Action item
Repeat exactly the lines from the start of the records below through the line that contains "Given: Collapse the Flexbox section in Layout", including both.

Segment Start: Records to use

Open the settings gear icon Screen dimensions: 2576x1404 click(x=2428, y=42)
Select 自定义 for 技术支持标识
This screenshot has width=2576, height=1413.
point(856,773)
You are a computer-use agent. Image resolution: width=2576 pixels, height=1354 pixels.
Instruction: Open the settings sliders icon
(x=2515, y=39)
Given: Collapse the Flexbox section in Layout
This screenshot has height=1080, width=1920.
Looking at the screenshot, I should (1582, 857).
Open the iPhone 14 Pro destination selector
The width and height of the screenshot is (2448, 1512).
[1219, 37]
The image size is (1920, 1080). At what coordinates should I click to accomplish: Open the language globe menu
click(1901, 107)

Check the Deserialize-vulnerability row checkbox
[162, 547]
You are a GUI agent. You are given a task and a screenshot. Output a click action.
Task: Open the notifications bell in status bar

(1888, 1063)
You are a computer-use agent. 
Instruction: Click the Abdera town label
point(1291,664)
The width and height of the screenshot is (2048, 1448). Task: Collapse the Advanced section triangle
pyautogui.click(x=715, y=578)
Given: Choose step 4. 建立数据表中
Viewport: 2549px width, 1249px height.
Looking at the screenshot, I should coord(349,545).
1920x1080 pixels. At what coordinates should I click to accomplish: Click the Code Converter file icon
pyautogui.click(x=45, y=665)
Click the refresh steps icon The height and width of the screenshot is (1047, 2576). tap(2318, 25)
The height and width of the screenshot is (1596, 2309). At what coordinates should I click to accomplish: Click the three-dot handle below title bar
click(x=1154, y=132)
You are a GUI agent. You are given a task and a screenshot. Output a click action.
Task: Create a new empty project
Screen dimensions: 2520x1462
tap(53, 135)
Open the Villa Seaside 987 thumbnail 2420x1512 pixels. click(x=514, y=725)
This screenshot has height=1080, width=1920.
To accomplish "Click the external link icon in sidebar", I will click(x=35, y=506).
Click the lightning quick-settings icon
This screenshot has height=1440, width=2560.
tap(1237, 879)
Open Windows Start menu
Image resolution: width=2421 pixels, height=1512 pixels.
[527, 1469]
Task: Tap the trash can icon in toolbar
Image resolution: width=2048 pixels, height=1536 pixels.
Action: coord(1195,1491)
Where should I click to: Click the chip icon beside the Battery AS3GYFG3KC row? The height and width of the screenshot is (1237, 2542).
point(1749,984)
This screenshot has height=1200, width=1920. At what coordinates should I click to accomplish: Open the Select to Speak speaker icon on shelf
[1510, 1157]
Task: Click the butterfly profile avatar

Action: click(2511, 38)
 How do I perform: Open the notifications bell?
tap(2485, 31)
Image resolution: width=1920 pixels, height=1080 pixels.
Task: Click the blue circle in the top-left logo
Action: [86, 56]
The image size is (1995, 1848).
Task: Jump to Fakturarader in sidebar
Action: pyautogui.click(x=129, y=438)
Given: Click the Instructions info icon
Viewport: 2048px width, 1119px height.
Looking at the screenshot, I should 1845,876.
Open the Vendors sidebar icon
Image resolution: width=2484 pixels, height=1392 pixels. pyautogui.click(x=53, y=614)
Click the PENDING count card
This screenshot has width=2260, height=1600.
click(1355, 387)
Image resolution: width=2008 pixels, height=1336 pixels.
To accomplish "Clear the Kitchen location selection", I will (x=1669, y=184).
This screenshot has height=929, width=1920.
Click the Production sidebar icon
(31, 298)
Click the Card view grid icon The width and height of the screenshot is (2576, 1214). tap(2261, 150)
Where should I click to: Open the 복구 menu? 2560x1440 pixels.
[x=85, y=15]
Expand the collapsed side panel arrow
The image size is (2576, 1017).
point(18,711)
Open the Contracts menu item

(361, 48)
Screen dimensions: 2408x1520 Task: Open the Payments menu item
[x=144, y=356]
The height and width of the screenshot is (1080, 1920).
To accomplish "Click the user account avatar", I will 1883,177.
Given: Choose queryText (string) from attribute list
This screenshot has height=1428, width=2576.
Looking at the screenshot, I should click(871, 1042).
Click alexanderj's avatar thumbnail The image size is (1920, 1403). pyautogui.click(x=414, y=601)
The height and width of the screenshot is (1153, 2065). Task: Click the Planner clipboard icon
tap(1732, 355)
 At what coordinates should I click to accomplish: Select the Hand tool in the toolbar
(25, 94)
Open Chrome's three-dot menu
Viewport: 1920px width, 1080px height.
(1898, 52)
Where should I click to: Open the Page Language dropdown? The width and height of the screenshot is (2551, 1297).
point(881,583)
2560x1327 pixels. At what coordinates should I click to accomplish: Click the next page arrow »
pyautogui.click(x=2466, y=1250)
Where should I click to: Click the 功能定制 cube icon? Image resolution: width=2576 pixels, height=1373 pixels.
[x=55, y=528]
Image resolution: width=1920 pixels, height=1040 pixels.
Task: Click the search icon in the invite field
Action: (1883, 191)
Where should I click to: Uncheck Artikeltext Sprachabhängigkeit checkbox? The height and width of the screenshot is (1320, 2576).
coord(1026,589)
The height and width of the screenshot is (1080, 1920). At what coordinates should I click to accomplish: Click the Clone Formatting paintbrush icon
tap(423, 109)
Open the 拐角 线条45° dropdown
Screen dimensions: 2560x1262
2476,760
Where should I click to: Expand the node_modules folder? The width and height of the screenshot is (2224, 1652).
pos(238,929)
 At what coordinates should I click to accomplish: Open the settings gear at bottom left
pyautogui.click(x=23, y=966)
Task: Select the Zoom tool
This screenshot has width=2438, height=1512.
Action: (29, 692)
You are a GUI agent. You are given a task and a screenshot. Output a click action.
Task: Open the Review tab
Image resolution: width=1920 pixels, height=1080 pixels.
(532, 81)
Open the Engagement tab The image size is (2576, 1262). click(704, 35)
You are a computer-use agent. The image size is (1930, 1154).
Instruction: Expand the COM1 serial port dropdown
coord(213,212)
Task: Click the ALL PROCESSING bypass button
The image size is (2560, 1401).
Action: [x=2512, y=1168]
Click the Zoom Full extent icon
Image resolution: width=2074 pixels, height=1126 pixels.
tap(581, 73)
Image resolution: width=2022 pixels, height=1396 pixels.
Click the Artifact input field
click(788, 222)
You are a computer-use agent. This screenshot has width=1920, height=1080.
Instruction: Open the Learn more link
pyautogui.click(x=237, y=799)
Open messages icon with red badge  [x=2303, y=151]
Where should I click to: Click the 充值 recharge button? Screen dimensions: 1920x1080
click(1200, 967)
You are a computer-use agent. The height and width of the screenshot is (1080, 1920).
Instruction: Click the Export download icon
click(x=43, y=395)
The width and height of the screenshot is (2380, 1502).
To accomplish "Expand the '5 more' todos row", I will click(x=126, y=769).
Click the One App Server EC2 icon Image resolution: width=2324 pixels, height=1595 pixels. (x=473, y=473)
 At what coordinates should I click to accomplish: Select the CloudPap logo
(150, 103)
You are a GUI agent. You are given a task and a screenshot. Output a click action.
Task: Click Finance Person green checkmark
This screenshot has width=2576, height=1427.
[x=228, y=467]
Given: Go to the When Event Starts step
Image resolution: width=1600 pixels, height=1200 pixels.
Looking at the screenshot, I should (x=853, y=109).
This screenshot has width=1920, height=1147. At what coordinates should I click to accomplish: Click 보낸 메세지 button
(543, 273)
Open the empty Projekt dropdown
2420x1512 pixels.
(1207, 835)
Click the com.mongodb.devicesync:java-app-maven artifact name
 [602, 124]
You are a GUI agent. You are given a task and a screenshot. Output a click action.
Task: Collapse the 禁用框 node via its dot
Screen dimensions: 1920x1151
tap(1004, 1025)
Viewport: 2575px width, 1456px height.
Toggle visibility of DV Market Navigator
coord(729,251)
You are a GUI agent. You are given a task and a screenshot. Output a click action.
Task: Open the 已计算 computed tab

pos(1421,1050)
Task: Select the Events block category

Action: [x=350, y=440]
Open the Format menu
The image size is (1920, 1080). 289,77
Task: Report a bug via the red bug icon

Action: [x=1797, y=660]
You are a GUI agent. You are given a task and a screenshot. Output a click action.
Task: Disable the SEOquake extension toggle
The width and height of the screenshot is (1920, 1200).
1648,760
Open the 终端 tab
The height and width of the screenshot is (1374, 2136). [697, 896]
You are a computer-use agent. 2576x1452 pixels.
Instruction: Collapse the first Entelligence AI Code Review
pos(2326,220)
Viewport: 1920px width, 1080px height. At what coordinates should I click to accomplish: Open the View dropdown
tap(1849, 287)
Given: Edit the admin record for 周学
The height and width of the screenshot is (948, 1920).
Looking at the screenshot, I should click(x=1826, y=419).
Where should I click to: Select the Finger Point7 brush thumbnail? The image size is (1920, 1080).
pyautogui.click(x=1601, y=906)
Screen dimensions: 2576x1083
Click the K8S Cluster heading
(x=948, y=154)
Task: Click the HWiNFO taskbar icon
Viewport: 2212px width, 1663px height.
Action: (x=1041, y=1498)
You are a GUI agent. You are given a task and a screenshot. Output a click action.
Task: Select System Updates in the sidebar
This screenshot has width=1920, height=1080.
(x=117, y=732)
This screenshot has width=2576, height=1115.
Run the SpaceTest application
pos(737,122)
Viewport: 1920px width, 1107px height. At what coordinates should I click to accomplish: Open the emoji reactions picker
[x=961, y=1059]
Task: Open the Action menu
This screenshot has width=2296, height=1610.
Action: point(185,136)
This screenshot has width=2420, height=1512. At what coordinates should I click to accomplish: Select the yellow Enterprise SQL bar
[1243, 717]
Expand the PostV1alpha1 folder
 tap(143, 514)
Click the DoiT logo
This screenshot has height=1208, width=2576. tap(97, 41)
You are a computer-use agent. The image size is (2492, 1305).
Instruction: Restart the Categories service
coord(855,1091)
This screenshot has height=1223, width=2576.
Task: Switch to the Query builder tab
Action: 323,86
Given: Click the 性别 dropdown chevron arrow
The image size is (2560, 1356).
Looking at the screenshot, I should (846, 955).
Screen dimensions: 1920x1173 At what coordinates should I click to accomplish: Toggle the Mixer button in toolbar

Segment End: Records to use

Written reply
Open the settings gear icon Screen dimensions: 2576x1404 click(x=2428, y=42)
Select 自定义 for 技术支持标识
This screenshot has width=2576, height=1413.
point(856,773)
You are a computer-use agent. Image resolution: width=2576 pixels, height=1354 pixels.
Instruction: Open the settings sliders icon
(x=2515, y=39)
Given: Collapse the Flexbox section in Layout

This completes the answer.